→ TASK GOAL:
Each record below should be written out again exactly as given.

-------- SUPPLIED RECORDS --------

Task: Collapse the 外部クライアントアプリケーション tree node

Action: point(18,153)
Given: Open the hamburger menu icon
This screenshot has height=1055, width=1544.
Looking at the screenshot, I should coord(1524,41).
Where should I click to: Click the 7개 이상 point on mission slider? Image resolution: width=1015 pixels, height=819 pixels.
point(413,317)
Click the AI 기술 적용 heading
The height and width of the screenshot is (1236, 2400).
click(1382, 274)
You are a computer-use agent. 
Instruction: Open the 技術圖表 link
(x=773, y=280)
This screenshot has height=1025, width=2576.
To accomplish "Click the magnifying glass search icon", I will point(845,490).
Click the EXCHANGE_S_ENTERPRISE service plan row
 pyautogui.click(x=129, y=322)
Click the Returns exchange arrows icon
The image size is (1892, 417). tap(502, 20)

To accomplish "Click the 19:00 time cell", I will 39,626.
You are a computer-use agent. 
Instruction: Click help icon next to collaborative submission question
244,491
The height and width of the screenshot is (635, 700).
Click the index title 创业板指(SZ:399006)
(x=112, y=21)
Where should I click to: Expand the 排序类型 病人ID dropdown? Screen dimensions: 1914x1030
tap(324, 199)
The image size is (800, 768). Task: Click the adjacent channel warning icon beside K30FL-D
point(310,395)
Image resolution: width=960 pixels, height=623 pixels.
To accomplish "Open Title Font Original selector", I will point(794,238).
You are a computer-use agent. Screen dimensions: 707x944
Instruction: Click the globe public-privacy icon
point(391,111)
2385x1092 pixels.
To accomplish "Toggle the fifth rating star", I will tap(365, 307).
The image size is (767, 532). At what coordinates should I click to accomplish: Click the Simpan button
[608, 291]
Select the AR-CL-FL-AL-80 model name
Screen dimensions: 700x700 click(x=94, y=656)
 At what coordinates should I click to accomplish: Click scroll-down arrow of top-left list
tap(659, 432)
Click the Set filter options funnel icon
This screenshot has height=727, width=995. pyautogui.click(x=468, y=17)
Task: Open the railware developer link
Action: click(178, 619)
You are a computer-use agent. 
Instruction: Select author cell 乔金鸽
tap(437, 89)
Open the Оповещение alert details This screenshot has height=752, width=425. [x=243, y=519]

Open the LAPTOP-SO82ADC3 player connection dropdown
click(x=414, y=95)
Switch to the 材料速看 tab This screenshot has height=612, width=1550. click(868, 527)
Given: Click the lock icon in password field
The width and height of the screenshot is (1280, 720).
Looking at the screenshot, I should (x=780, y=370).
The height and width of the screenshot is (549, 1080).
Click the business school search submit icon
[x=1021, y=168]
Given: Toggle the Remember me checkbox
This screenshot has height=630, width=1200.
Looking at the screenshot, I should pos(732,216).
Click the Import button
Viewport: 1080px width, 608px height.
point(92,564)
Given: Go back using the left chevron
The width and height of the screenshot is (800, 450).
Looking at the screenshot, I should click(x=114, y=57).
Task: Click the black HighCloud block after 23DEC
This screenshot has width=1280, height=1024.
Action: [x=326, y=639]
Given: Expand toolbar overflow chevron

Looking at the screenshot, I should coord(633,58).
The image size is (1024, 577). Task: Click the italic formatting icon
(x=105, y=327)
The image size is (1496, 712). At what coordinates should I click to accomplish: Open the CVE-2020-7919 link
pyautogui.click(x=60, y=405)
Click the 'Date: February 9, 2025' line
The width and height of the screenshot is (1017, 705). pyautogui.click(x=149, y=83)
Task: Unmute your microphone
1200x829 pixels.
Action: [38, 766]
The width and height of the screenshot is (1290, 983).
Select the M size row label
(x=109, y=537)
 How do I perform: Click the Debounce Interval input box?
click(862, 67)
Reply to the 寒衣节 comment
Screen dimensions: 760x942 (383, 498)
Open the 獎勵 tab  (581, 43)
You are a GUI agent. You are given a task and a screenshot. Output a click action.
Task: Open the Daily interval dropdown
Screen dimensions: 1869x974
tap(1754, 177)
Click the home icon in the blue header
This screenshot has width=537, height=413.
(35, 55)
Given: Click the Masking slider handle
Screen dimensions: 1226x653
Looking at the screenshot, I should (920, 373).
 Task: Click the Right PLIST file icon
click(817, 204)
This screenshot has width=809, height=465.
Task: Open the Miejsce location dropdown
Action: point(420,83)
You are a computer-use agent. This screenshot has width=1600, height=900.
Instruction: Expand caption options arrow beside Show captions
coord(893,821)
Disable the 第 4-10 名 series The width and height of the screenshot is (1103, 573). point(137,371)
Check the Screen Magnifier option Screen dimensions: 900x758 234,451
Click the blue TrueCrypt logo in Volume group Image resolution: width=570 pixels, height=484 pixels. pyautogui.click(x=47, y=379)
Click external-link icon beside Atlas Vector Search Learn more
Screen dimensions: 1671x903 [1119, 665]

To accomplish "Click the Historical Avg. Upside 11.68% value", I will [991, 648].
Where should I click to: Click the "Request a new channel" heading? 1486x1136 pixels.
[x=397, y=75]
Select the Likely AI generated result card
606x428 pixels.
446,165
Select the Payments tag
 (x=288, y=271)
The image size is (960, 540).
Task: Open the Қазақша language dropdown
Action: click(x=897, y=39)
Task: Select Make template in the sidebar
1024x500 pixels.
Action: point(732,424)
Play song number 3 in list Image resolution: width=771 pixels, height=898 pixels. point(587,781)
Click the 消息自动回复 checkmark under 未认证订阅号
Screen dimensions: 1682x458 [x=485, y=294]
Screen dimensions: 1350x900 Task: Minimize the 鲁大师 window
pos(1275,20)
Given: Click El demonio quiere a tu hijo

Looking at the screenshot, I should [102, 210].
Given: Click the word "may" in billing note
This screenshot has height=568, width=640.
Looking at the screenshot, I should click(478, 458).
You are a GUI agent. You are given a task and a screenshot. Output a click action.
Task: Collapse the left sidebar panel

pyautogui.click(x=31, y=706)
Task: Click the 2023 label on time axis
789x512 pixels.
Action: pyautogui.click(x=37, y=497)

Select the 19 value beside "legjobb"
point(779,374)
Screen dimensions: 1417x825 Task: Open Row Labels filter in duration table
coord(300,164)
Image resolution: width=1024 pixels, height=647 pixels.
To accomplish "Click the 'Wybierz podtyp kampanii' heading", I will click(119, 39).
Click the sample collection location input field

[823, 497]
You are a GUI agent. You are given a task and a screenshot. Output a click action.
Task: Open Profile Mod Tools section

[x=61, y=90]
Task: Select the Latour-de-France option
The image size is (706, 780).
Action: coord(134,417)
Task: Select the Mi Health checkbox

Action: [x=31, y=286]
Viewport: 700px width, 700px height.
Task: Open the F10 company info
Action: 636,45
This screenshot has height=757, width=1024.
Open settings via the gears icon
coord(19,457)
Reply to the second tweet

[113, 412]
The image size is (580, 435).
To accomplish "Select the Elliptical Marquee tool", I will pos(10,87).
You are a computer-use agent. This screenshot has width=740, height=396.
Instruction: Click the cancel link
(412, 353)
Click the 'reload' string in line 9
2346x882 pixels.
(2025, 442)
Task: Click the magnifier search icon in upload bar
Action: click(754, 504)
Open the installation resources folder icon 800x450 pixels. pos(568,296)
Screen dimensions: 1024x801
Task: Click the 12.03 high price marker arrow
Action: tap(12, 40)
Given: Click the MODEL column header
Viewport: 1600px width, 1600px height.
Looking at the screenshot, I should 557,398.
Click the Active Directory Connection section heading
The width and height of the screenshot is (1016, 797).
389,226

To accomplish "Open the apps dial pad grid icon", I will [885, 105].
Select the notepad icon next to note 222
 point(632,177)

--------

→ SOLUTION TO THE EXERCISE:
Task: Collapse the 外部クライアントアプリケーション tree node

Action: point(18,153)
Given: Open the hamburger menu icon
This screenshot has height=1055, width=1544.
Looking at the screenshot, I should coord(1524,41).
Where should I click to: Click the 7개 이상 point on mission slider? Image resolution: width=1015 pixels, height=819 pixels.
point(413,317)
Click the AI 기술 적용 heading
The height and width of the screenshot is (1236, 2400).
click(1382, 274)
You are a computer-use agent. 
Instruction: Open the 技術圖表 link
(x=773, y=280)
This screenshot has height=1025, width=2576.
To accomplish "Click the magnifying glass search icon", I will point(845,490).
Click the EXCHANGE_S_ENTERPRISE service plan row
 pyautogui.click(x=129, y=322)
Click the Returns exchange arrows icon
The image size is (1892, 417). tap(502, 20)

To accomplish "Click the 19:00 time cell", I will 39,626.
You are a computer-use agent. 
Instruction: Click help icon next to collaborative submission question
244,491
The height and width of the screenshot is (635, 700).
Click the index title 创业板指(SZ:399006)
(x=112, y=21)
Where should I click to: Expand the 排序类型 病人ID dropdown? Screen dimensions: 1914x1030
tap(324, 199)
The image size is (800, 768). Task: Click the adjacent channel warning icon beside K30FL-D
point(310,395)
Image resolution: width=960 pixels, height=623 pixels.
To accomplish "Open Title Font Original selector", I will point(794,238).
You are a computer-use agent. Screen dimensions: 707x944
Instruction: Click the globe public-privacy icon
point(391,111)
2385x1092 pixels.
To accomplish "Toggle the fifth rating star", I will tap(365, 307).
The image size is (767, 532). At what coordinates should I click to accomplish: Click the Simpan button
[608, 291]
Select the AR-CL-FL-AL-80 model name
Screen dimensions: 700x700 click(x=94, y=656)
 At what coordinates should I click to accomplish: Click scroll-down arrow of top-left list
tap(659, 432)
Click the Set filter options funnel icon
This screenshot has height=727, width=995. pyautogui.click(x=468, y=17)
Task: Open the railware developer link
Action: click(178, 619)
You are a computer-use agent. 
Instruction: Select author cell 乔金鸽
tap(437, 89)
Open the Оповещение alert details This screenshot has height=752, width=425. [x=243, y=519]

Open the LAPTOP-SO82ADC3 player connection dropdown
click(x=414, y=95)
Switch to the 材料速看 tab This screenshot has height=612, width=1550. click(868, 527)
Given: Click the lock icon in password field
The width and height of the screenshot is (1280, 720).
Looking at the screenshot, I should (x=780, y=370).
The height and width of the screenshot is (549, 1080).
Click the business school search submit icon
[x=1021, y=168]
Given: Toggle the Remember me checkbox
This screenshot has height=630, width=1200.
Looking at the screenshot, I should pos(732,216).
Click the Import button
Viewport: 1080px width, 608px height.
point(92,564)
Given: Go back using the left chevron
The width and height of the screenshot is (800, 450).
Looking at the screenshot, I should click(x=114, y=57).
Task: Click the black HighCloud block after 23DEC
This screenshot has width=1280, height=1024.
Action: [x=326, y=639]
Given: Expand toolbar overflow chevron

Looking at the screenshot, I should coord(633,58).
The image size is (1024, 577). Task: Click the italic formatting icon
(x=105, y=327)
The image size is (1496, 712). At what coordinates should I click to accomplish: Open the CVE-2020-7919 link
pyautogui.click(x=60, y=405)
Click the 'Date: February 9, 2025' line
The width and height of the screenshot is (1017, 705). pyautogui.click(x=149, y=83)
Task: Unmute your microphone
1200x829 pixels.
Action: [38, 766]
The width and height of the screenshot is (1290, 983).
Select the M size row label
(x=109, y=537)
 How do I perform: Click the Debounce Interval input box?
click(862, 67)
Reply to the 寒衣节 comment
Screen dimensions: 760x942 (383, 498)
Open the 獎勵 tab  (581, 43)
You are a GUI agent. You are given a task and a screenshot. Output a click action.
Task: Open the Daily interval dropdown
Screen dimensions: 1869x974
tap(1754, 177)
Click the home icon in the blue header
This screenshot has width=537, height=413.
(35, 55)
Given: Click the Masking slider handle
Screen dimensions: 1226x653
Looking at the screenshot, I should (920, 373).
 Task: Click the Right PLIST file icon
click(817, 204)
This screenshot has width=809, height=465.
Task: Open the Miejsce location dropdown
Action: point(420,83)
You are a computer-use agent. This screenshot has width=1600, height=900.
Instruction: Expand caption options arrow beside Show captions
coord(893,821)
Disable the 第 4-10 名 series The width and height of the screenshot is (1103, 573). point(137,371)
Check the Screen Magnifier option Screen dimensions: 900x758 234,451
Click the blue TrueCrypt logo in Volume group Image resolution: width=570 pixels, height=484 pixels. pyautogui.click(x=47, y=379)
Click external-link icon beside Atlas Vector Search Learn more
Screen dimensions: 1671x903 [1119, 665]

To accomplish "Click the Historical Avg. Upside 11.68% value", I will [991, 648].
Where should I click to: Click the "Request a new channel" heading? 1486x1136 pixels.
[x=397, y=75]
Select the Likely AI generated result card
606x428 pixels.
446,165
Select the Payments tag
 (x=288, y=271)
The image size is (960, 540).
Task: Open the Қазақша language dropdown
Action: click(x=897, y=39)
Task: Select Make template in the sidebar
1024x500 pixels.
Action: point(732,424)
Play song number 3 in list Image resolution: width=771 pixels, height=898 pixels. point(587,781)
Click the 消息自动回复 checkmark under 未认证订阅号
Screen dimensions: 1682x458 [x=485, y=294]
Screen dimensions: 1350x900 Task: Minimize the 鲁大师 window
pos(1275,20)
Given: Click El demonio quiere a tu hijo

Looking at the screenshot, I should [102, 210].
Given: Click the word "may" in billing note
This screenshot has height=568, width=640.
Looking at the screenshot, I should click(478, 458).
You are a GUI agent. You are given a task and a screenshot. Output a click action.
Task: Collapse the left sidebar panel

pyautogui.click(x=31, y=706)
Task: Click the 2023 label on time axis
789x512 pixels.
Action: pyautogui.click(x=37, y=497)

Select the 19 value beside "legjobb"
point(779,374)
Screen dimensions: 1417x825 Task: Open Row Labels filter in duration table
coord(300,164)
Image resolution: width=1024 pixels, height=647 pixels.
To accomplish "Click the 'Wybierz podtyp kampanii' heading", I will click(119, 39).
Click the sample collection location input field

[823, 497]
You are a GUI agent. You are given a task and a screenshot. Output a click action.
Task: Open Profile Mod Tools section

[x=61, y=90]
Task: Select the Latour-de-France option
The image size is (706, 780).
Action: coord(134,417)
Task: Select the Mi Health checkbox

Action: [x=31, y=286]
Viewport: 700px width, 700px height.
Task: Open the F10 company info
Action: 636,45
This screenshot has height=757, width=1024.
Open settings via the gears icon
coord(19,457)
Reply to the second tweet

[113, 412]
The image size is (580, 435).
To accomplish "Select the Elliptical Marquee tool", I will pos(10,87).
You are a computer-use agent. This screenshot has width=740, height=396.
Instruction: Click the cancel link
(412, 353)
Click the 'reload' string in line 9
2346x882 pixels.
(2025, 442)
Task: Click the magnifier search icon in upload bar
Action: click(754, 504)
Open the installation resources folder icon 800x450 pixels. pos(568,296)
Screen dimensions: 1024x801
Task: Click the 12.03 high price marker arrow
Action: tap(12, 40)
Given: Click the MODEL column header
Viewport: 1600px width, 1600px height.
Looking at the screenshot, I should 557,398.
Click the Active Directory Connection section heading
The width and height of the screenshot is (1016, 797).
389,226

To accomplish "Open the apps dial pad grid icon", I will [885, 105].
Select the notepad icon next to note 222
 point(632,177)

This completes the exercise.